Anastasia Balezdrova
Molotov cocktails, fires in bins, war with stones, tear and asphyxiating gases and stun grenades. This is how the centre of Athens looked like the last 12 hours. According to the police information, 25 people were captured and taken to the Central Police Station to verify their data and to specify whether they were involved in the clashes with the special police forces.
The riots began shortly after 03:30 pm near the University when youths set fire to bins, broke a public phone and a few stops and started throwing broken pieces of marble at the police officers who were there. They built barricades with the bins within a few minutes and threw Molotov cocktails and other objects at the police officers who ‘responded’ with stun grenades and stifling and tear gas. These scenes were repeated several times, the youths shouting "Cops, pigs, killers" and other slogans against the police.

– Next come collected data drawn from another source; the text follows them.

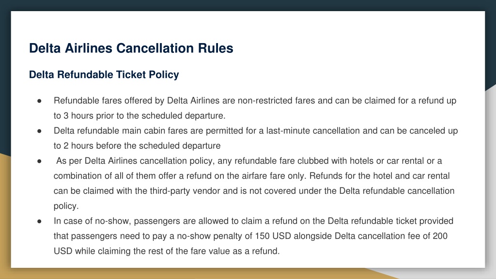Click the phrase "hotels or car rental"
The image size is (496, 279).
[x=387, y=161]
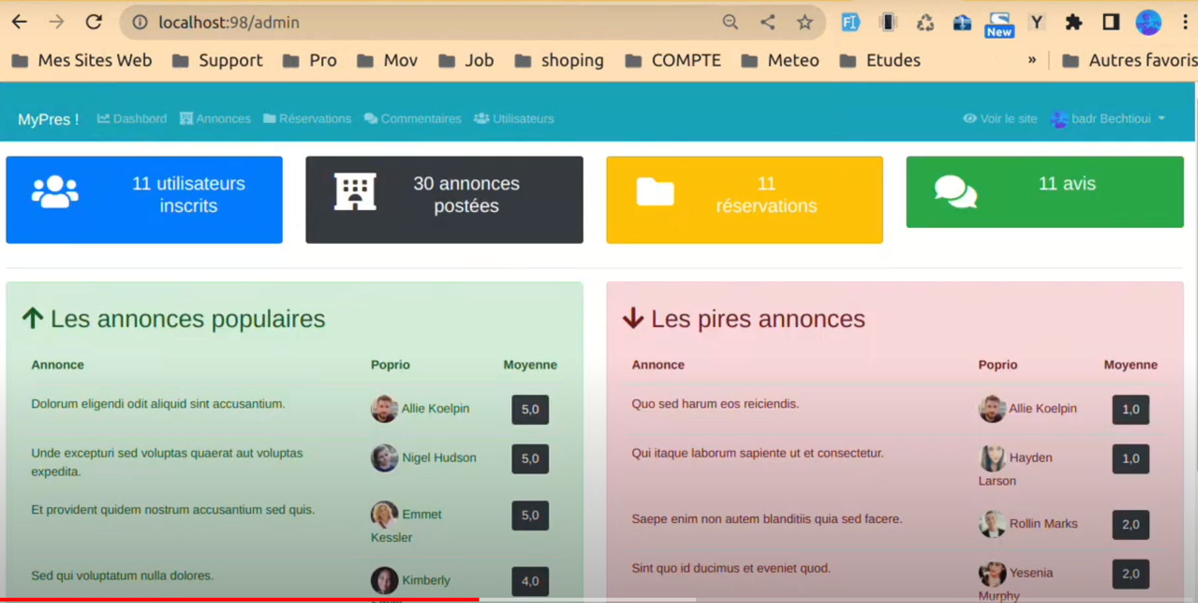Click the zoom magnifier icon in address bar
The width and height of the screenshot is (1198, 603).
pyautogui.click(x=730, y=22)
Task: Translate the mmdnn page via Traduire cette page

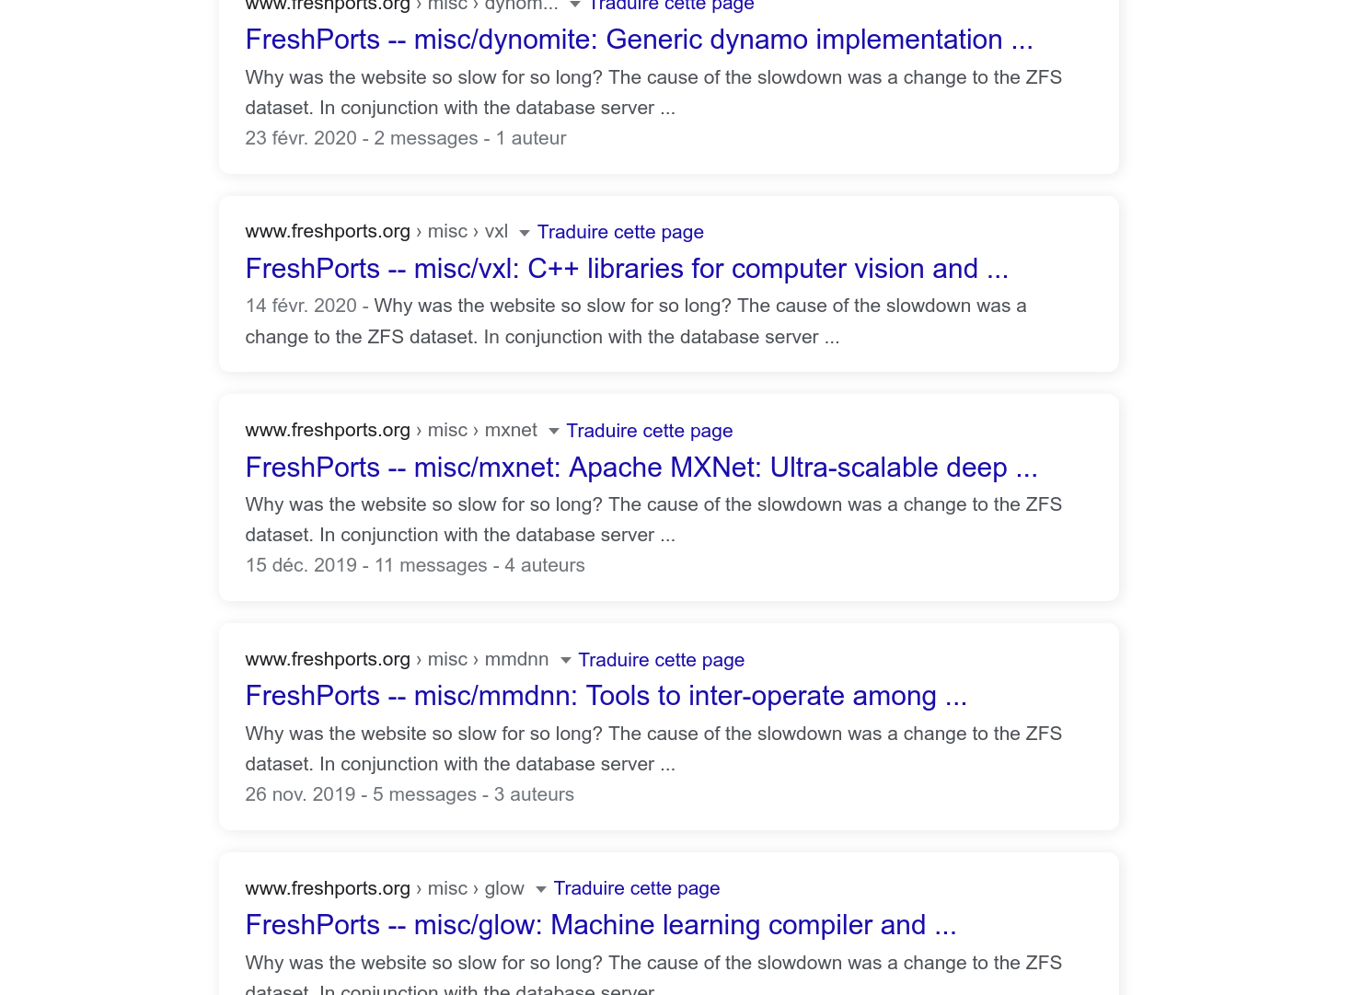Action: (x=661, y=660)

Then most of the demonstrators went down to Omonia Square and then went up Stadiu Avenue to get to the Parliament building under the watchful eyes of the riot forces. Some demonstrators threw Molotov cocktails at the special riot forces which were around the Monument of the Unknown Soldier on Syntagma Square. Serious clashes, however, started after 06:00 pm when the majority of the procession left the area around the Parliament and went to the building of the University. The youths threw Molotov cocktails, stones and other objects at the police again who used tear gas to disperse them. During the clashes were destroyed telephone booths, bus stops and an ad kiosk on Korai Square was burned.
A woman participating in the procession fainted away during the first clashes, most likely suffocated by the gases despite the initial information that she was hit by light rocket. The staff of the ambulance, which arrived very quickly, helped her and there was no need to transport the woman to a hospital.

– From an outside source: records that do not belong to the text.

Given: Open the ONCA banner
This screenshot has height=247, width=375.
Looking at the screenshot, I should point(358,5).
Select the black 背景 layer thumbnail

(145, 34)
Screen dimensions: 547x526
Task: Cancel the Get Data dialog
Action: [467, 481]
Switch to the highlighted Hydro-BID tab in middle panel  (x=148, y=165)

The student procession in memory of Alexis Grigoropoulos who was tragically killed two years ago began shortly before one o'clock in the afternoon in front of the Athens University. Pupils and their teachers began to gather early in the area where representatives of leftist organizations and even book sellers from the Marxist bookstore in Athens had settled. Pupils’ texts were heard from the loud-speakers which expressed their discontent with the police that killed the 15-year-old boy, but also with the severe economic measures of the government, the Memorandum for financial support and the IMF. A team of riot forces got closer to the assembled people and thereby caused a reaction of a group of youths who threw stones at the policemen who stepped back and watched from a distance.
While waiting for the procession to start and in the sounds of popular rap bands singing about anger and protests a small group of pupils began to pick oranges from the trees in front of the National Library and threw them at the opposite bank and office buildings. Dissatisfied that the fruits just hit the windows some demonstrators broke off marble slabs of the building of the library and smashed them into small pieces. They managed to break the windows on the first floor of an office building with them. Some of the organizers tried to stop them, but failed and then the procession went along.

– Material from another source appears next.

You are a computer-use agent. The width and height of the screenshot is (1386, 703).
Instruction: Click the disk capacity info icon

Impressive crowd of over 3000 participants walked down the Panepistimiou Avenue, turned at Omonia Square, and then moved along Stadiu Avenue to Syntagma Square and the Parliament. Then the first vandalism began. Youths with covered faces set fire to several bins, broke 2-3 windows and damaged bus stops and bank boards. Traders had closed the shop windows with metal shutters before and the banks in the city centre worked until 01:30 pm. When the procession got to Syntagma Square the demonstrators continued to throw oranges - this time at the policemen who guarded the Ministry of Finance.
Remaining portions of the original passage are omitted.